A circle equation is a mathematical representation of a circle in a coordinate plane. It expresses the relationship between the coordinates of the points on the circle and its center and radius. In its simplest form, the equation of a circle centered at the origin is given by:

• \(x^2 + y^2 = r^2\)

Here, \(r\) is the radius of the circle. For example, in the given exercise, the circle equation is \(x^2 + y^2 = 16\). This indicates a circle centered at the origin \((0, 0)\) with a radius of 4, since \(\sqrt{16} = 4\). Each point \((x, y)\) satisfying this equation lies on the circumference of the circle. Understanding how to interpret and manipulate circle equations is essential in solving systems that involve circles.

A parabola is a U-shaped curve that can open up, down, left, or right. The equation of a parabola in the standard form is usually written as:

• \(y = ax^2 + bx + c\)

This form represents a parabola that opens up or down depending on the sign of \(a\). In the exercise, the equation \(y = -\frac{1}{4}x^2 + 4\) defines a parabola that opens downward. The vertex of this parabola is at the point \((0, 4)\), meaning it reaches its highest point at \(y = 4\) when \(x = 0\). Recognizing the shape and position of a parabola on a graph helps visualize how it might intersect with other curves such as circles, providing potential solutions or points of intersection for those systems.

Real solutions are solutions to equations that result in real numbers. When dealing with nonlinear systems of equations involving circles and parabolas, we often look for intersection points that have real coordinates as solutions. In this exercise, we seek real solutions for the system:

• \(x^2 + y^2 = 16\)
• \(y = -\frac{1}{4}x^2 + 4\)

Real solutions are practical and can be plotted or visualized on a graph. Here, we found that \((x, y) = (0, 4)\) is the only real solution since all other potential intersection points resulted in non-real values. Recognizing real solutions in different contexts helps in solving and understanding mathematical problems.

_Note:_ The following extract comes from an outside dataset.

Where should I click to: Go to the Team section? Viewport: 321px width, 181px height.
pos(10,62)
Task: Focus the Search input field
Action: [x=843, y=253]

The substitution method is a powerful algebraic technique used to solve systems of equations. It involves solving one of the equations for one variable and then substituting this expression into another equation. This method enables us to reduce the number of variables and simplify the problem. In the given problem, we started with two equations:

• \(x^2 + y^2 = 16\)
• \(y = -\frac{1}{4}x^2 + 4\)

We used the expression obtained from the second equation to replace \(y\) in the circle equation. The substitution resulted in a single equation with one variable, \(x\). This approach allowed us to easily determine the x-values that could potentially solve the system. Later, these values of \(x\) are used to find corresponding \(y\) values. Using substitution is effective in resolving complex systems systematically.